Artificial intelligence is not just coming for the jobs of barbers and baristas. It is coming for high-paid professions, too. Even financial professionals could see increasing pressure from technology, too.
According to a recent Brookings Institution report, white-collar jobs and occupations requiring higher education, as well as production workers, will see their jobs eaten by AI. The report uses a new analysis of patent data by Stanford University graduate student Michael Webb.
“Webb’s modeling suggests that just as the impacts of robotics and software tend to be sizable and negative on exposed middle- and low-skill occupations, so AI’s inroads are projected to negatively impact higher-skill occupations,” wrote Mark Muro, Jacob Whiton and Robert Maxim, who suggest their analysis demonstrates both positive and negative impacts on the displacement of human labor by machine.
The report, covered by Chron.com, shows that workers with graduate and professional degrees face four times the amount of risk as workers with just a high school degree. Workers with graduate or professional degrees will be almost four times as exposed to AI as workers with just a high school degree, the report showed.

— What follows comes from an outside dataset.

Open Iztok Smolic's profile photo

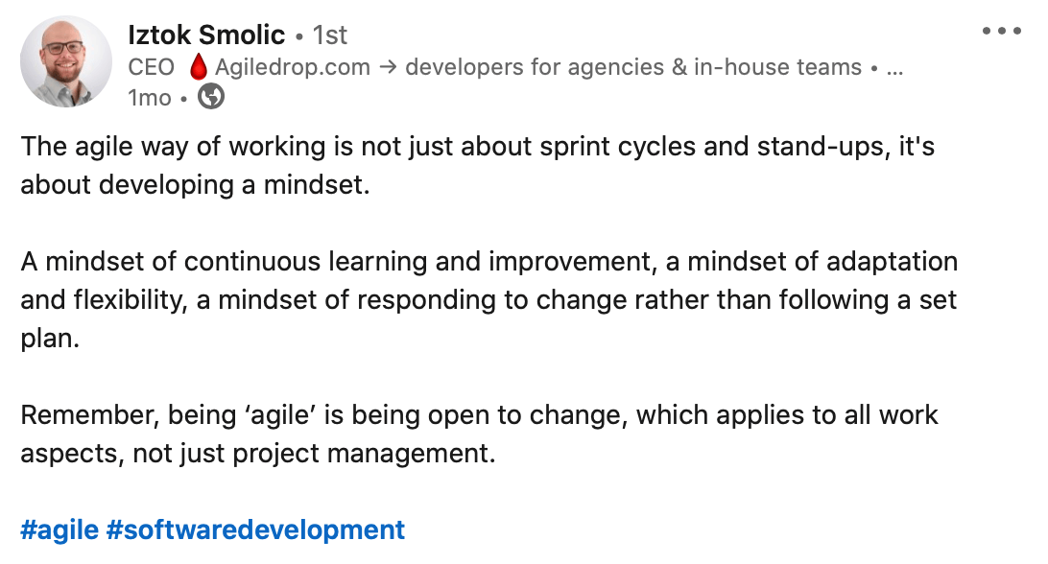[x=65, y=61]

AI will affect men, prime-age and white and Asian-American workers. Industries like business, finance, and technology will be more exposed, as well as natural resource and production industries. Drones and precision agriculture could upend farming jobs, which, along with fishing and forestry, were most exposed to changing job conditions brought about by artificial intelligence.

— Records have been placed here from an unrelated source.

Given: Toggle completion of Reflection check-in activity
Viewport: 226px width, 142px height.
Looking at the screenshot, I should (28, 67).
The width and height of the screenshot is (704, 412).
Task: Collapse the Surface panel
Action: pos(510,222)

Machine learning algorithms, often referred to as AI, can learn to complete tasks by identifying statistical patterns in data. Those geographical areas most dependent on tech could face considerable disruption from AI, states the report. Those metro areas most exposed to AI include San Jose, California, Salt Lake City, and Ogden, Utah. Moreover, Detroit and other manufacturing centers, include Greenville, SC, Louisville, Ky. seem at risk, along with Bakersfield, California, an agriculture and logistics hub.

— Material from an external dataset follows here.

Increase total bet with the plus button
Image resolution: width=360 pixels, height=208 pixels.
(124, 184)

Despite that high-end white-collar jobs in finance, which is the world’s largest industry, face exposure to AI, CEOs do not. “[T]he most elite workers — such as CEOs — appear to be somewhat protected,” the researchers find.
To understand patent data, Webb makes use of a natural-language processing algorithm to analyze the nouns and verbs in patent filings.
The study determined that women are less likely to be affected by job displacement by AI. “Women are much more likely to be in occupations that require strong interpersonal skills,” Webb said in a phone interview.
He added: “We are too early in the development of AI to know how much more of the technology there is to be developed, and too early also to know how long it will take to be adopted. If history is a guide, the main impacts on the labor market may not appear for three decades.”
Muro and his colleagues agree that the timeline is yet unknown. “Webb’s novel procedures demonstrate that we have a lot to learn about artificial intelligence, and that these are extremely early days in our inquiries,” the researchers wrote. “What’s coming may not resemble what we have been experiencing or expect to experience.”